Description of the task:
When you copy the material below, keep every line exact and drop the pictures.

[Source records Boundary: Start]

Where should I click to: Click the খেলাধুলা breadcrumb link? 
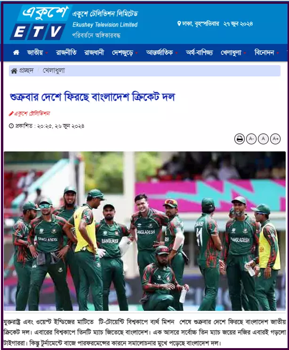click(54, 71)
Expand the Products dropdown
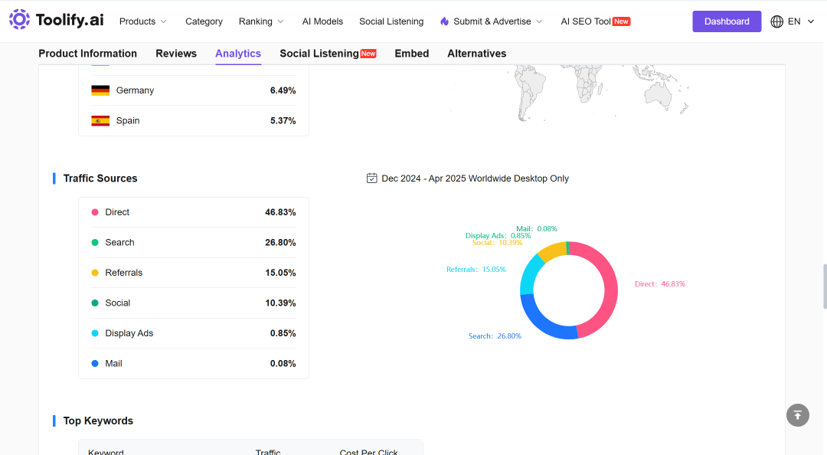 coord(143,21)
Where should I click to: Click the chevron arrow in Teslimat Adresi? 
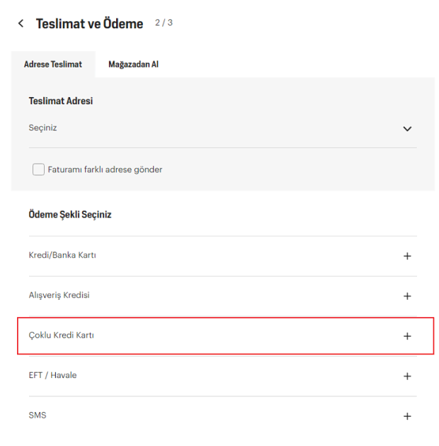[407, 129]
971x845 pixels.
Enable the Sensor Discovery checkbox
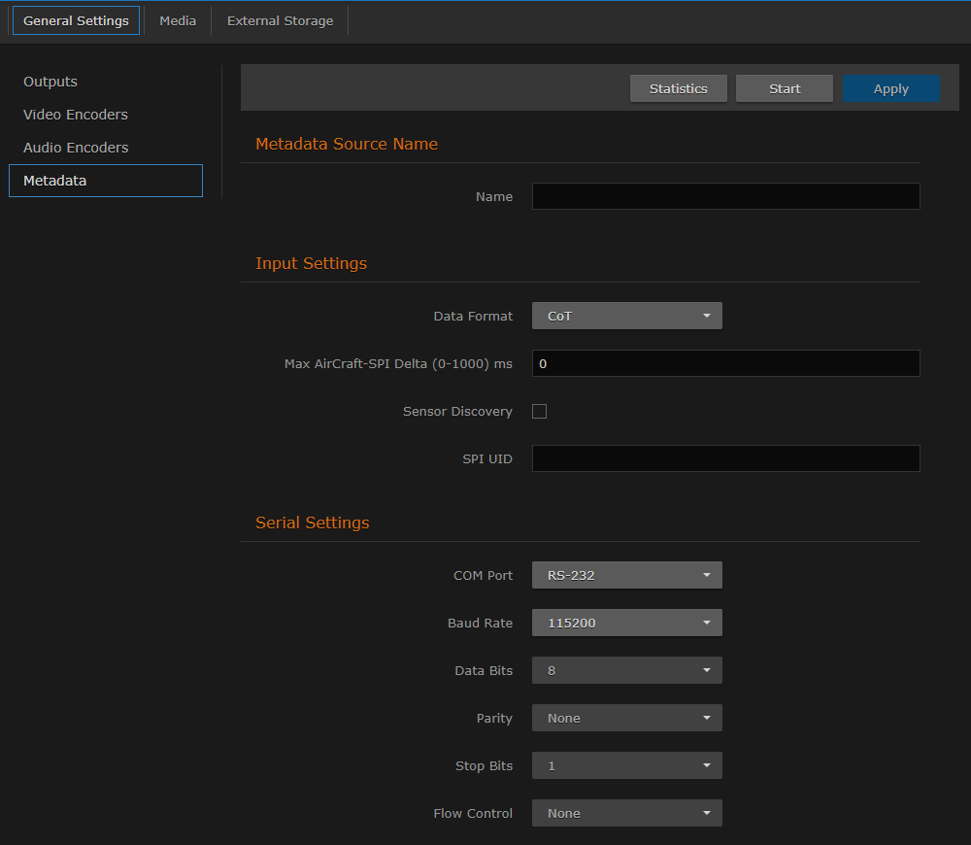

[Source records Boundary: End]

Reply to the task:
Where should I click to: Click the খেলাধুলা breadcrumb link? 
click(54, 71)
Expand the Products dropdown
 coord(143,21)
Where should I click to: Click the chevron arrow in Teslimat Adresi? 
[407, 129]
971x845 pixels.
Enable the Sensor Discovery checkbox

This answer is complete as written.